# Dusty Boot Ranch



## DustyBoot (Nov 13, 2017)

Guess it's about time I started one of these. We moved here in February and took some time to evaluate and get settled in. New perimeter fences started in August because they were in poor shape and wouldn't hold cows, let alone goats. It's been a long process, but should be finished today!

We added three beehives in late May, too late to get honey for this year but hopefully they'll be well established for next year.

Three Kiko-Boer doe goats arrived in August, along with their two Great Pyrenees/Anatolian Shepherd guardians. We've been using electronet fencing to create rotational grazing paddocks for them with good results so far. We bought a buckling in September but he didn't work out; replaced him at the beginning of November and I suspect we now have baby goats due in mid-April. 

Chickens and guineas arrived in early November and seem to be settling in well. Eight Rhode Island Reds, four guineas. The coop is on skids and we move it regularly so the birds have fresh pasture. They're surrounded by electric poultry net that's turned off during the day but on at night to keep predators at a distance from the coop. Eventually we may open up the fence during the day to let the birds range farther, but we want them well trained to return to the coop before we consider that. We also need to see how our LGDs respond to them.

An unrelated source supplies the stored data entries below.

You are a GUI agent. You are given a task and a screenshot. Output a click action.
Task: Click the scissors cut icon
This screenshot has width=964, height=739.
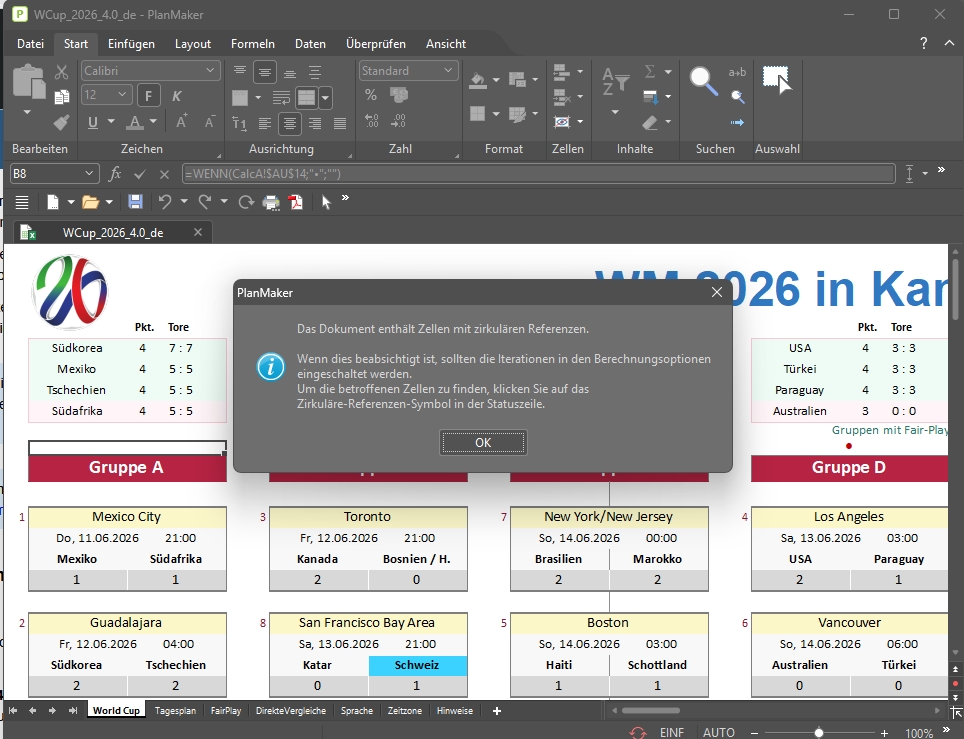[62, 72]
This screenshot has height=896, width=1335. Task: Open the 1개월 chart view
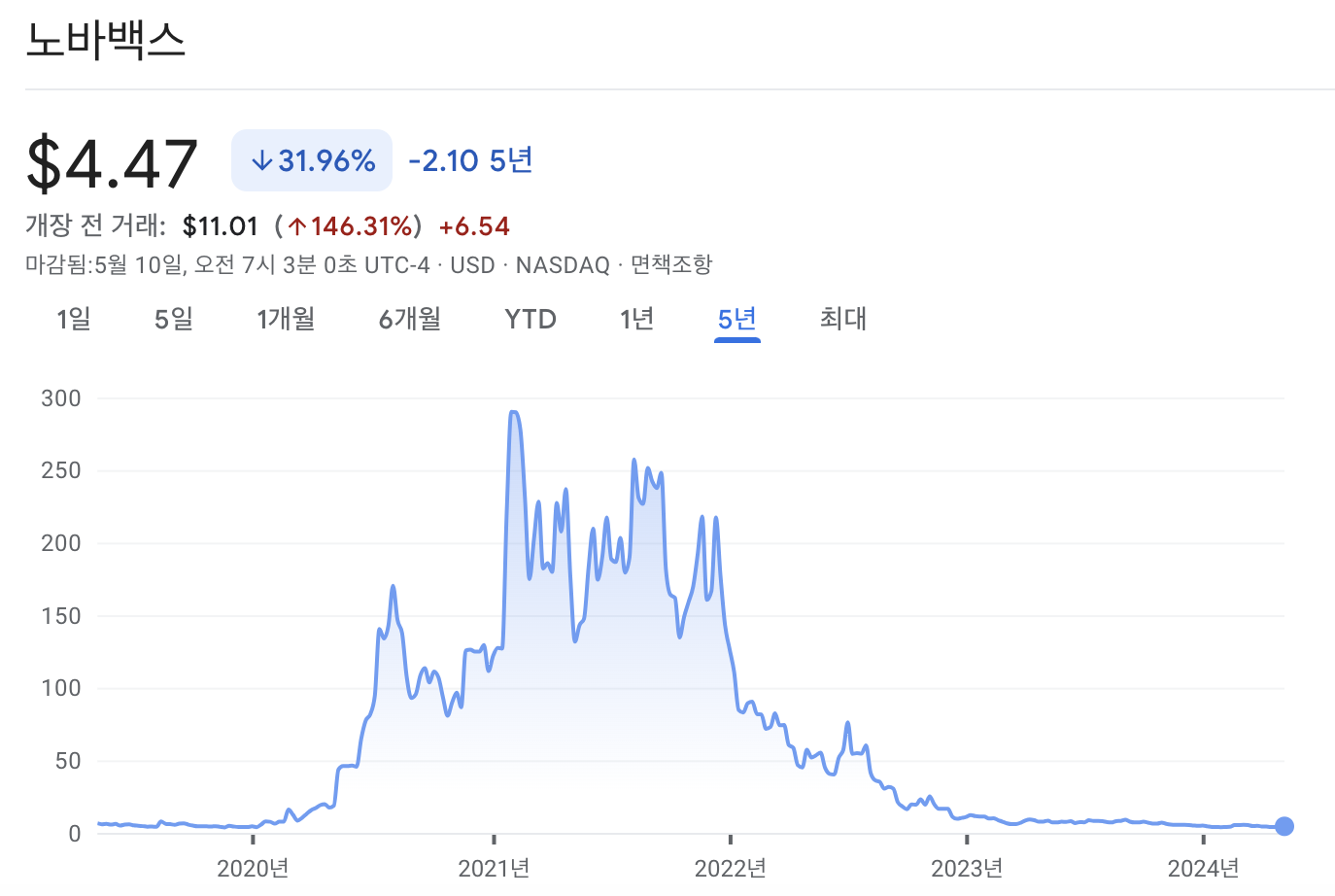[286, 319]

Our hope is to use the birds to follow our larger animals to help reduce bugs and parasites and hasten the decomposition of manure. 

Later this month we'll have a few steers arriving as some friends are renting our pasture and allowing us to see how cows do on the property. Depending on how it goes, we may decide to raise our own cows or raise stocker calves.

Our next project looks like being meat rabbits. We've never eaten rabbit, but we're not too picky so I'm pretty confident we'll be happy with the results. We'll start small, though. 

Possibly on hold for spring is an aquaponics system. Do fish counts as herds? 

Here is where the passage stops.